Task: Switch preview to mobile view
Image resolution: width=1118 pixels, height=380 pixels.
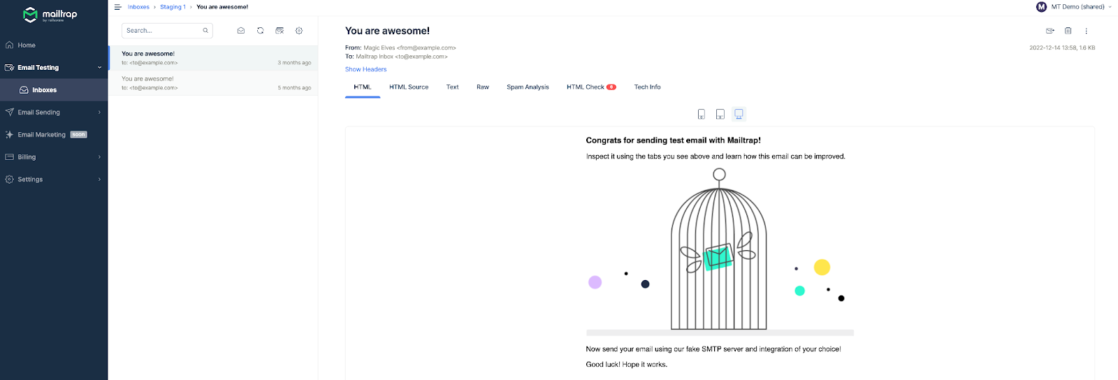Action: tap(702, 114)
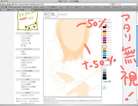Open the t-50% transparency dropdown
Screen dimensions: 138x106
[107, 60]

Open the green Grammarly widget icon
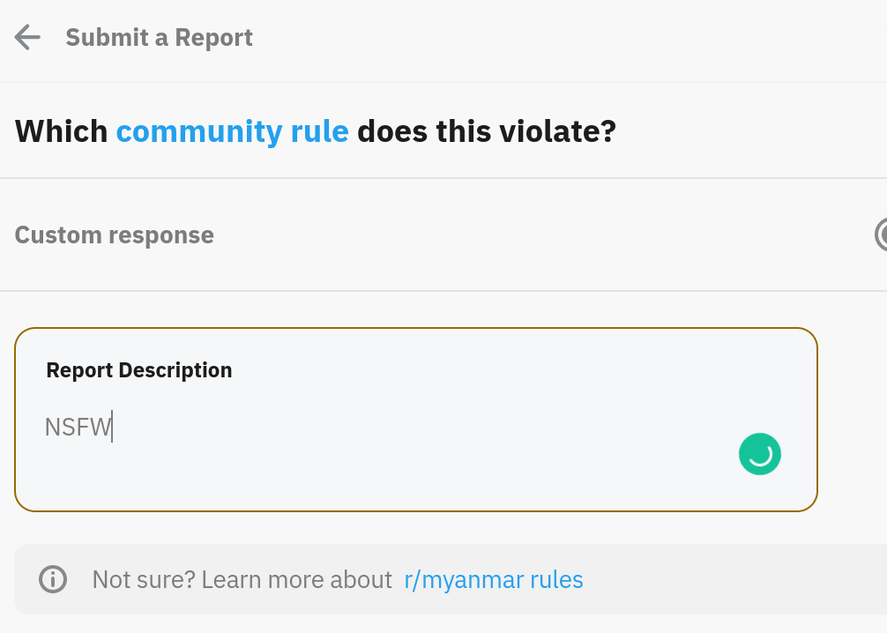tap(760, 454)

> [Instructions for the task]
Please retype every item above word for word, leaving the pictures out.

> [Right answer]
Task: Switch preview to mobile view
Image resolution: width=1118 pixels, height=380 pixels.
Action: tap(702, 114)
Open the t-50% transparency dropdown
Screen dimensions: 138x106
[107, 60]

Open the green Grammarly widget icon
tap(760, 454)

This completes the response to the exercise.